>> Begin Given data

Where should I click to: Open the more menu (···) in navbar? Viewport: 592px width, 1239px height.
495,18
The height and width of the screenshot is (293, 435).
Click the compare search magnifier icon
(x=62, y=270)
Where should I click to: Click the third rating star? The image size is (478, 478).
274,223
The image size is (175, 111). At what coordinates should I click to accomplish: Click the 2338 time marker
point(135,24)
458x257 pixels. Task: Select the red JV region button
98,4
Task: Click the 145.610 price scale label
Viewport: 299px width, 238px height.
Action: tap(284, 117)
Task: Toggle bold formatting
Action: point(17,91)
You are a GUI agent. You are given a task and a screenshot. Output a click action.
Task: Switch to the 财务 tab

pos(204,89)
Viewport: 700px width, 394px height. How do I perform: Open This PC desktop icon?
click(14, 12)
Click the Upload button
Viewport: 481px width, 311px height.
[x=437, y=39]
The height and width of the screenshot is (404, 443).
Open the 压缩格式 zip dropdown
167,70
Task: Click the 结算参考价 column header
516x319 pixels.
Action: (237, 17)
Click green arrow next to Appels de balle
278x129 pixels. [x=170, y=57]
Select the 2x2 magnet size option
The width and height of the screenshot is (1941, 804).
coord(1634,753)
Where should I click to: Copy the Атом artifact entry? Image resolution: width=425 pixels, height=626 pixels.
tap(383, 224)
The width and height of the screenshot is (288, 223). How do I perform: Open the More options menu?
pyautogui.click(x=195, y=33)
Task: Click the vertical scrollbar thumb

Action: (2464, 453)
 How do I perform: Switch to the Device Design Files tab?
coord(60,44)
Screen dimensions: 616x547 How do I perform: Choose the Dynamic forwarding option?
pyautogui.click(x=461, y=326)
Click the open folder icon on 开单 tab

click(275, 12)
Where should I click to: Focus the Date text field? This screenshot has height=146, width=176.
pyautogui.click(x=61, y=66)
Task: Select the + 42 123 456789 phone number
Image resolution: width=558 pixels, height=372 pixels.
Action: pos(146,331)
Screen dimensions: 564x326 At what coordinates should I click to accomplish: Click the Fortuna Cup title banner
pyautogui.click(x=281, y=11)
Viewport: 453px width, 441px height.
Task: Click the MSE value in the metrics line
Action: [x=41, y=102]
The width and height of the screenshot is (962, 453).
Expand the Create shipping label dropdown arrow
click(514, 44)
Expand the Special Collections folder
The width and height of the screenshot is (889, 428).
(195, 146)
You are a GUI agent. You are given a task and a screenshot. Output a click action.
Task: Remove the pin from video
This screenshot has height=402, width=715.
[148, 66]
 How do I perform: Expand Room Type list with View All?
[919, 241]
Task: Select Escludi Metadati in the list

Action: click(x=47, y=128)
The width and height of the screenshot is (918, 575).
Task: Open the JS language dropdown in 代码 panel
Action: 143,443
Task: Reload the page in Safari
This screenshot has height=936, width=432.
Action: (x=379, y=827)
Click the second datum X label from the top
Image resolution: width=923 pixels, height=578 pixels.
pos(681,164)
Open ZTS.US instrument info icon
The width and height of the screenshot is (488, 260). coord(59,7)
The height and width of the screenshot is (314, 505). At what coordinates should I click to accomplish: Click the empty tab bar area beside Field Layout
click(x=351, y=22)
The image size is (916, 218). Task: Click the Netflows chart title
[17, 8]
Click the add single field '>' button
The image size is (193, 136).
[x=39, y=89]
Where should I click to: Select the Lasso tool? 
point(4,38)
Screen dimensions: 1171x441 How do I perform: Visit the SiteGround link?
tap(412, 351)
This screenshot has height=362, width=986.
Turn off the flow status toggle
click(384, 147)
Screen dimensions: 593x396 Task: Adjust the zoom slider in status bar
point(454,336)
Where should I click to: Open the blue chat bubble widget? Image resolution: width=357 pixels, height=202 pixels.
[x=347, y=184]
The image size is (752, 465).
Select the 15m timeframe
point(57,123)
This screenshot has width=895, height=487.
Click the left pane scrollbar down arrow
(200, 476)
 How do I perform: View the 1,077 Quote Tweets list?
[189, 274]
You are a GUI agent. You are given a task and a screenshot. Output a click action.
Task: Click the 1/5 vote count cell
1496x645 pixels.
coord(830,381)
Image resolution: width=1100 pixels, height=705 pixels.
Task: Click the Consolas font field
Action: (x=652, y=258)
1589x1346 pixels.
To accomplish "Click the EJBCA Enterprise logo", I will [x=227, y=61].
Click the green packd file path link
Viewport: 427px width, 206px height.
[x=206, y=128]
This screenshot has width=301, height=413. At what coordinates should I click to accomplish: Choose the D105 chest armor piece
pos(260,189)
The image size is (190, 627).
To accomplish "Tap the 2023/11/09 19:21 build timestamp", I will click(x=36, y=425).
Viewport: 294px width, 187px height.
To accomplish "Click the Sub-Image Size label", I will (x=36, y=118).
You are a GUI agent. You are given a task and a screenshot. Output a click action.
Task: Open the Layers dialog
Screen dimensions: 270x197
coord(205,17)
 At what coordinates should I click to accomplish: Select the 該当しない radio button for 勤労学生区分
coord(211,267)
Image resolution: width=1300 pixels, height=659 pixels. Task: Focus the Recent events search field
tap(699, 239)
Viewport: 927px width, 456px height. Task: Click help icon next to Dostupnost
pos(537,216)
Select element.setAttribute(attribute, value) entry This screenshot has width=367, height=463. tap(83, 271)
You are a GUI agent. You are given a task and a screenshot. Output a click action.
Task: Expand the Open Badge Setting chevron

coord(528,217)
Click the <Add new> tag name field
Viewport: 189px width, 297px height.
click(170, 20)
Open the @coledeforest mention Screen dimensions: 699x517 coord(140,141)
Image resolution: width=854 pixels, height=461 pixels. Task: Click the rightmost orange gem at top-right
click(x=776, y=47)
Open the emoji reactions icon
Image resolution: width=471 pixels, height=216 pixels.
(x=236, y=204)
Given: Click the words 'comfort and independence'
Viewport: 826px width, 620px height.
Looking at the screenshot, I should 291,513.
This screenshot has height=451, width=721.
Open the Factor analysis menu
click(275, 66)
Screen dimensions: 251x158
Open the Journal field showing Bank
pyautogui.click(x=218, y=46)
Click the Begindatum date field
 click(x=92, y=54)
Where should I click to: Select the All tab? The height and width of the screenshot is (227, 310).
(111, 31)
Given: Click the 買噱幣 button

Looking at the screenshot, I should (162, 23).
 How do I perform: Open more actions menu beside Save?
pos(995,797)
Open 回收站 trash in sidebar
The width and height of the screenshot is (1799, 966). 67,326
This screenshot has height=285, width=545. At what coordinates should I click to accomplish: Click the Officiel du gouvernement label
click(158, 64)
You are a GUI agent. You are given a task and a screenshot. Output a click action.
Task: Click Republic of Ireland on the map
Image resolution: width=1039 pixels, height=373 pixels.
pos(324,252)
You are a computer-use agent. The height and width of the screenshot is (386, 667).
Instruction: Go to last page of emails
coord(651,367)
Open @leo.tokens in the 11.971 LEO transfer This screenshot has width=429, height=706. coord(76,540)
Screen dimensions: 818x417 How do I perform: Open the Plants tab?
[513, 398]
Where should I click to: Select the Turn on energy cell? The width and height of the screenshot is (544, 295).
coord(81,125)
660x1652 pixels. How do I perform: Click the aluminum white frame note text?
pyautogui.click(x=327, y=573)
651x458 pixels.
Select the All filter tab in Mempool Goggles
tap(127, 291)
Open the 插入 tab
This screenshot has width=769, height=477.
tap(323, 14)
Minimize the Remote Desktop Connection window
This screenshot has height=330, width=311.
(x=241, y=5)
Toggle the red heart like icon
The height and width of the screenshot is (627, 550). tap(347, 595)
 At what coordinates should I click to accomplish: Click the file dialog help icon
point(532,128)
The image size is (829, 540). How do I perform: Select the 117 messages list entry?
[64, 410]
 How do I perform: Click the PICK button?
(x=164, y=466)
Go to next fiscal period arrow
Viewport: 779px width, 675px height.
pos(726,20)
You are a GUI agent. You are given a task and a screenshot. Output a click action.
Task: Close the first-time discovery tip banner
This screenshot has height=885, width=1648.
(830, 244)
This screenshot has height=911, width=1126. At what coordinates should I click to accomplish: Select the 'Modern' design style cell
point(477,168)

>> End Given data

### Goal of the exercise:
Convert the records into a JSON list of strings, one string per line with blank lines omitted, starting at the line containing "Open the 插入 tab" and ending at the last line of the records. Include both of those lines.

### Written answer:
[
  "Open the 插入 tab",
  "This screenshot has width=769, height=477.",
  "tap(323, 14)",
  "Minimize the Remote Desktop Connection window",
  "This screenshot has height=330, width=311.",
  "(x=241, y=5)",
  "Toggle the red heart like icon",
  "The height and width of the screenshot is (627, 550). tap(347, 595)",
  " At what coordinates should I click to accomplish: Click the file dialog help icon",
  "point(532,128)",
  "The image size is (829, 540). How do I perform: Select the 117 messages list entry?",
  "[64, 410]",
  " How do I perform: Click the PICK button?",
  "(x=164, y=466)",
  "Go to next fiscal period arrow",
  "Viewport: 779px width, 675px height.",
  "pos(726,20)",
  "You are a GUI agent. You are given a task and a screenshot. Output a click action.",
  "Task: Close the first-time discovery tip banner",
  "This screenshot has height=885, width=1648.",
  "(830, 244)",
  "This screenshot has height=911, width=1126. At what coordinates should I click to accomplish: Select the 'Modern' design style cell",
  "point(477,168)"
]